It proves my point and I don't see how this argument disproves my point. God made a covenant with Abram and he needed to WALK in accordance with God's will in order for it to be fulfilled. I know husbands sleep with their wives but if he had not slept with Sarai would it not have affected the outcome? It absolutely would have.
Your argument presumes that he wouldn't have had sex with his wife anyway.
People have sex with their spouses, T6! It doesn't take any faith in anything for that to happen, whether the wife is barren or not.
I cannot understand how we can believe the gospel and willingly continue in sin and expect God to gift us salvation.
Because our salvation is not based on our righteousness but on Christ's!
Romans 5:1Therefore, having been justified by faith, we have peace with God through our Lord Jesus Christ, 2 through whom also we have access by faith into this grace in which we stand, and rejoice in hope of the glory of God.
Your objection rests on the resurrection of the law and places us back under it.
Colossians 2:13 And you, being dead in your trespasses and the uncircumcision of your flesh, He has made alive together with Him, having forgiven you all trespasses, 14 having wiped out the handwriting of requirements that was against us, which was contrary to us. And He has taken it out of the way, having nailed it to the cross.
Does our sin negate Christ's righteousness? Certainly not! For were the is no law, sin is not imputed.
Romans 5:12 Therefore, just as through one man sin entered the world, and death through sin, and thus death spread to all men, because all sinned— 13 (For until the law sin was in the world, but sin is not imputed when there is no law. 14 Nevertheless death reigned from Adam to Moses, even over those who had not sinned according to the likeness of the transgression of Adam, who is a type of Him who was to come. 15 But the free gift is not like the offense. For if by the one man’s offense many died, much more the grace of God and the gift by the grace of the one Man, Jesus Christ, abounded to many. 16 And the gift is not like that which came through the one who sinned. For the judgment which came from one offense resulted in condemnation, but the free gift which came from many offenses resulted in justification. 17 For if by the one man’s offense death reigned through the one, much more those who receive abundance of grace and of the gift of righteousness will reign in life through the One, Jesus Christ.)
18 Therefore, as through one man’s offense judgment came to all men, resulting in condemnation, even so through one Man’s righteous act the free gift came to all men, resulting in justification of life. 19 For as by one man’s disobedience many were made sinners, so also by one Man’s obedience many will be made righteous.
20 Moreover the law entered that the offense might abound. But where sin abounded, grace abounded much more, 21 so that as sin reigned in death, even so grace might reign through righteousness to eternal life through Jesus Christ our Lord.

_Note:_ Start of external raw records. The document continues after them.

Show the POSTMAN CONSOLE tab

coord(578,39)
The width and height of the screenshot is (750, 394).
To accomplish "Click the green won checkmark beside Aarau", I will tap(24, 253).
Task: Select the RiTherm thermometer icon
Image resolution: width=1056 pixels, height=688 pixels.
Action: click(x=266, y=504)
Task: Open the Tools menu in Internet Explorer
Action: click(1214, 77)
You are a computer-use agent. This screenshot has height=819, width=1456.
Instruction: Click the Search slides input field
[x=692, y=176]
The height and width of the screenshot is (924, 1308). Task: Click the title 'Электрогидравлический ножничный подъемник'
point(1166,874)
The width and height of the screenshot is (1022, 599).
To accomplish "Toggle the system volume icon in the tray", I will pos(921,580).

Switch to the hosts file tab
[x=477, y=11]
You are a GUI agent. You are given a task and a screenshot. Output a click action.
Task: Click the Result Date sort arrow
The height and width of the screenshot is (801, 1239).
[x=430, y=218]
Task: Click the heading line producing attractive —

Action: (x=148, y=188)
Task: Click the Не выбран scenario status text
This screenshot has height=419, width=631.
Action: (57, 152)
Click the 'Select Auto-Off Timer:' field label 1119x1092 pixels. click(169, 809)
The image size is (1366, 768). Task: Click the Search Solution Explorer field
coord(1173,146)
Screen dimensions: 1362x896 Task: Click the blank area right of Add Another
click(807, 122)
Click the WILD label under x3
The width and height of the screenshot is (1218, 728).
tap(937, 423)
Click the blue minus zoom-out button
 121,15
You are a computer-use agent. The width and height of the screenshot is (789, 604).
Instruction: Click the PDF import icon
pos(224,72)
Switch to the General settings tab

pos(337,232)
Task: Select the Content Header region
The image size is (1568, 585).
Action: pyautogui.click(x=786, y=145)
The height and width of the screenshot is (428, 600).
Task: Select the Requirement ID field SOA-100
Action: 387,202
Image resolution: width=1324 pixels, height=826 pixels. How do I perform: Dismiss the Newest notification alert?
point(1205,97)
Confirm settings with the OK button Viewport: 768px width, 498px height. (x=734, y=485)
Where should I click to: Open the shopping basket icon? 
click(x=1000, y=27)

Grace teaches us to live godly lives. If we do not obey grace, have we really received grace.11 For the grace of God has appeared, bringing salvation for all people, 12 training us to renounce ungodliness and worldly passions, and to live self-controlled, upright, and godly lives in the present age,
"Obey grace"?
You have, perhaps more than anyone I've ever discussed this with, turned "grace" into a synonym of "law". As a result, you keep conflating salvation with sanctification. Under the law, salvation and sanctification were the same thing. You were saved because you had faith in God and lived a righteous life. I don't think there is any one anywhere that would deny that much. But your doctrine is no different than that! You have quite literally turned grace into law.
I fail to see how that can be an example for us today if God's grace is different. The difference I understand is the sacrifices before could not remove sins but Christ's sacrifice can. We still have to live according to God's will and not our own in order to be faithful.
So, is this you stating bluntly that law and grace are not different, that they are, in fact, effectively synonymous?
Interestingly, your doctrine would be spot on and exactly correct if God had not cut off Israel and turned instead to the Gentiles through Paul. When God did that, He didn't simply take the same program and move it over to a different set of people. Had he done so, He'd have ended up with the same result. On the contrary, the Body of Christ is not simply a reincarnated version of Israel. Rather, it is the revelation of a mystery that had been kept secret since the world began (Romans 16).
Indeed, if your doctrine was correct, all we would need of the New Testament would be the Gospels and the book of Hebrews and maybe James. The Twelve had already been trained by Christ and had received the great commission. There would be no need at all for Paul whatsoever.
Clete
P.S. Why did you ignore this point?....
No one could ever accuse you of ever preaching that we ought to sin that grace may abound or even that your doctrine implies such a thing. It would never in a thousand years occur to anyone to make such an accusation against your doctrine. Your entire lordship salvation doctrine is specifically designed to prevent anyone from ever getting that idea. You squeeze and twist and jump through whatever theological hoops that are necessary in order to make sure that no one ever makes that accusation, including going so far as to suggest that Abraham was made righteous by, of all things, having sex with his wife.